__Tarefa proposta 1__
Indique se cada afirmação está de acordo com o texto sobre Tocqueville e a democracia, respondendo sim ou não e citando literalmente as palavras do texto que o decidem: (a) A aspiração ao bem-estar material é típica das sociedades aristocráticas. (b) As associações civis e as associações políticas reforçam-se mutuamente. (c) A democracia assenta sobretudo em arranjos constitucionais e leis.
__Tarefa proposta 2__
Enumere todos os tipos ou fases de associação política livre que, segundo o texto sobre Tocqueville e a democracia, Tocqueville identifica.
__Tarefa proposta 3__
Retome o texto sobre Tocqueville e a democracia, continuando a partir da última frase apresentada.

__Texto do documento__
☆ ☆ ☆ ☆ ☆ ☆ ☆
A religião beneficiará, ainda, a democracia ao impelir para o futuro, ao preconizar a recompensa diferida, elemento, este, crucial ao florescimento humano, ao refrear os ímpetos mais materialistas, imediatos, egoístas do ser humano. Se a religião não deve estar contra o bem-estar, ela pode “purificar, regular e restringir” essa paixão e persuadir os homens “a enriquecer apenas por meios honestos” (II, I, v). E não deixa de ser particularmente curioso observar a relação: a aspiração ao bem-estar material é típica das sociedades democráticas, pois que nas sociedades aristocráticas o lugar/papel social de cada um está determinado à partida pelo que aqueles que nascem possidentes, sabendo não perder (nunca) essa posição, aspiram a outra coisa que não a prosperidade material (garantida), enquanto que os que estão na base da pirâmide social não ignoram que não podem ver alterado o seu estatuto, pelo que não, há, manifestamente, essa aspiração ao bem-estar material (inatingível); à medida que o amor ao bem-estar é tanto, nas sociedades democráticas, há uma propensão para o espiritualismo fanático, em virtude do atrofiamento promovido junto de uma dimensão fundamental do humano (as suas faculdades de abertura ao Transcendente) [7]. O comprometimento com o ideal democrático e com a vitalidade deste advirá, em grande medida, da formação dos costumes, hábitos, opiniões, para os quais a religião será fulcral. Na verdade, “a democracia não assenta em arranjos constitucionais, ou leis, mas nos ‘costumes da sociedade’, que abrange tanto os hábitos de coração como as opiniões. A religião é a fonte mais poderosa de ambos” [8].
Os partidos políticos, as associações cívicas, nomeadamente associações locais, a sociedade civil serão determinantes para a democracia poder florescer. A sociedade civil permite combater os excessos do Estado e os excessos do mercado e Da democracia na América é um locus classicus onde ela ganha presença e destaque [9]. Face ao enfraquecimento das tradicionais fontes de socialização, solidariedade e cidadania activa, Tocqueville identifica três tipos/fases da associação política livre que permitirão/se constituirão como antídoto face a tal constrangimento: agregações de crenças partilhadas que emergem a partir da liberdade de expressão, especialmente através dos mass media, como os jornais; liberdade de associação e, mais significativamente, convenções formais, em torno de partidos políticos. Em realidade, aduzirá Tocqueville, só as associações locais podem combater o isolamento do cidadão que não pode defender-se, significando, em muitos casos, outrossim, um verdadeiro impelir outros a agir. Associações civis e políticas reforçam-se mutuamente. Como escreve Seymour Martin Lipset, “uma democracia estável requer uma cultura coadjuvante” [10].
☆ ☆ ☆ ☆ ☆ ☆ ☆
Dados de coordenadas dos itens:

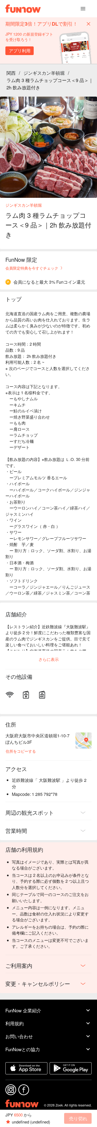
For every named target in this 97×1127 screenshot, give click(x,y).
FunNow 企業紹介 (23, 1010)
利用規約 (14, 1023)
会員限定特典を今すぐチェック (31, 268)
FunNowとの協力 (22, 1049)
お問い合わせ (19, 1036)
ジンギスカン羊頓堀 (44, 72)
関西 (11, 72)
☆ ☆ ☆ ☆ ☆ ☆ ☆
__Resposta escrita 1__
(a) Não: "a aspiração ao bem-estar material é típica das sociedades democráticas".
(b) Sim: "Associações civis e políticas reforçam-se mutuamente."
(c) Não: "a democracia não assenta em arranjos constitucionais, ou leis, mas nos ‘costumes da sociedade’".

__Resposta escrita 2__
1. Agregações de crenças partilhadas que emergem a partir da liberdade de expressão, especialmente através dos mass media, como os jornais.
2. Liberdade de associação.
3. Convenções formais, em torno de partidos políticos.

__Resposta escrita 3__
Ao permitir que homens humildes ascendessem socialmente – seja pelos estudos proporcionados pela Igreja (e subsequente inserção na sociedade civil), seja porque, no interior da ecclesia, homens humildes vieram a ter um papel determinante ao nível hierárquico – o cristianismo confundiu/alterou a principiologia baseada na herança e na perpetuação fundiária das sociedades aristocráticas.
Da democracia na América coloca reais dificuldades aos teóricos da modernidade que a associavam ao recuo da religião. Com efeito, a visita de Alexis de Tocqueville a solo americano permitiu-lhe constatar que bem ao invés do sucedido em França, ali há uma clara compatibilidade entre o espírito de liberdade e de igualdade e o espírito da religião e justiça social. Estando a religião afastada, por um lado, de concretas reivindicações políticas e de específicas forças partidárias – ao contrário do que sucedeu na Europa; estando esta, por outro lado, não totalmente concentrada em comuns/partilhadas subtilezas teológicas, na medida em que o pluralismo de Igrejas Cristãs não permitiria um assentimento homogéneo a uma dada exegese (particular); estando as Igrejas empenhadas, por conseguinte, em uma dimensão estritamente moral, de formação de hábitos e costumes nas populações – recusa do egoísmo, do materialismo absolutizado, da satisfação em termos exclusivamente imediatos; reforço do compromisso com o bem comum, participação em favor dos demais – elas contribuíam, de modo inequívoco, para o bom andamento democrático nos EUA.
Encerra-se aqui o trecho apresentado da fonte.